▶ **Zu erledigende Aufgaben**:
1. Führe alle Sätze in wörtlicher Rede aus dem Beispiel im Text über bedürfnisorientierte Erziehung auf, die die Wendung „ich will“ enthalten.
2. Was braucht laut dem Text über bedürfnisorientierte Erziehung jemand, der ein Kind bedürfnisorientiert erzieht?
3. Schreibe den Text über bedürfnisorientierte Erziehung im Anschluss an seinen letzten Satz weiter.

+++ Vorliegender Text

Weg im Nebel

Finde heraus, was die Bedürfnisse deines Kindes hinter seinen Wünschen und Forderungen sind. Darum geht es im Alltag

– nicht darum, ihm Wünsche zu erfüllen, sondern seine und deine eigenen Bedürfnisse wichtig zu nehmen.

 

Wer ein Kind bedürfnisorientiert erzieht, braucht seine vollen Kräfte über einen langen Zeitraum. Das schafft nur, wer seine eigenen Bedürfnisse kennt und sie befriedigen kann.

Dann gilt es, herauszufinden, was die Bedürfnisse des Kindes hinter seinen Wünschen und Forderungen sind. Darum geht es im Alltag – nicht darum, ihm Wünsche zu erfüllen, sondern seine und deine eigenen Bedürfnisse gleich wichtig zu nehmen.

Wer sein Kind bedürfnisorientiert erziehen will, setzt sich deshalb mit Vorteil mit dem Unterschied zwischen Wünschen und Bedürfnissen auseinander um sie auseinanderhalten zu können. Denn bedürfnisorientiert heisst, wir sollen auf die Bedürfnisse des Kindes eingehen statt seine Wünsche erfüllen.

Ein Wunsch ist kein Bedürfnis

Kinder äussern Wünsche sehr häufig und direkt: «Ich will (nicht) xxxx haben, tun! Und zwar sofort und jetzt!»

Wenn Erwachsene den Wunsch nicht gut finden und ihn nicht erfüllen wollen, eskaliert die Situation. Erst wenn wir das Bedürfnis hinter diesen und den eigenen Wünschen erkennen, können wir darauf eingehen und ihnen zu entsprechen versuchen – das ist bedürfnisorientierte Erziehung.

Ein Beispiel:

«Ich will jetzt Schokolade!» «Und ich bin am Kochen, es gibt bald Mittagessen, ich will dir jetzt keine Schokolade geben. Ich will, dass du beim Mittagessen dann richtig isst.» Die Wünsche liegen offen zutage. Das Kind brüllt los, stört beim Kochen. Die erwachsene Person ist genervt, will jetzt einfach nur in Ruhe kochen. Wer setzt seinen Willen durch? Wer entscheidet den Machtkampf für sich?

++++++
+++ Verfügbare Daten

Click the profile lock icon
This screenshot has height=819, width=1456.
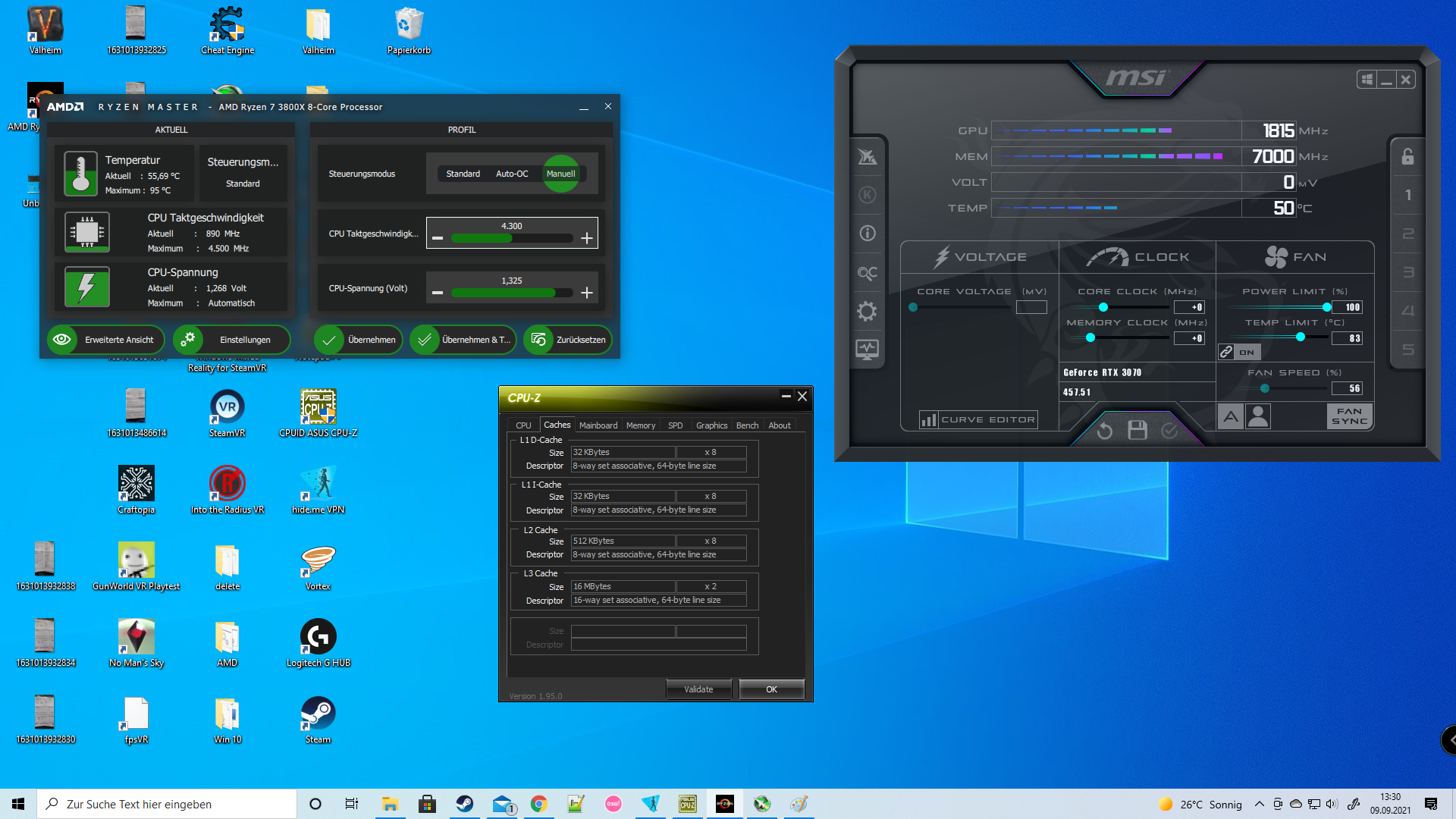pyautogui.click(x=1407, y=156)
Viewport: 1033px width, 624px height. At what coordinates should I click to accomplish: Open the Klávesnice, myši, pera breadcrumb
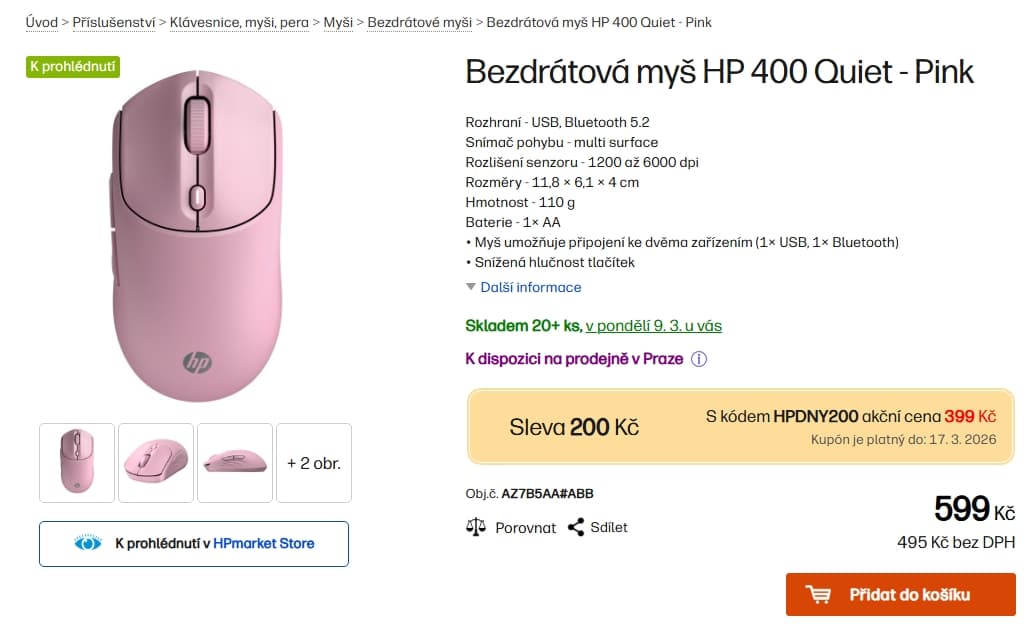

++++++

▶ **Erwartete Antworten**:
1.
- „Ich will jetzt Schokolade!“
- „Und ich bin am Kochen, es gibt bald Mittagessen, ich will dir jetzt keine Schokolade geben.“
- „Ich will, dass du beim Mittagessen dann richtig isst.“

2. Er braucht seine vollen Kräfte über einen langen Zeitraum.

3.
Schauen wir stattdessen auf die Bedürfnisse. Die Bedürfnisse der erwachsenen Person sind vermutlich: ‹Gut für das Kind zu sorgen sowie ihre Arbeit (das Kochen) selbstständig und ohne gestört zu werden, auszuführen.›

Die Bedürfnisse des Kindes sind in diesem Falle nicht so eindeutig. Denn sie hängen stark von der aktuellen Befindlichkeit, dem Alter und dem Charakter des Kindes ab.

Wer würde vernünftigerweise einem Neugeborenen primär ein Bedürfnis nach selbstbestimmten Handeln erfüllen wollen? Oder bei einem Vierjährigen primär ein Bedürfnis nach Spiritualität oder Sinngebung interpretieren? Welcher Teenie aber wollte primär sein (grad nicht vorhandenes) Bedürfnis nach Schutz vor Gefahren erfüllt sehen?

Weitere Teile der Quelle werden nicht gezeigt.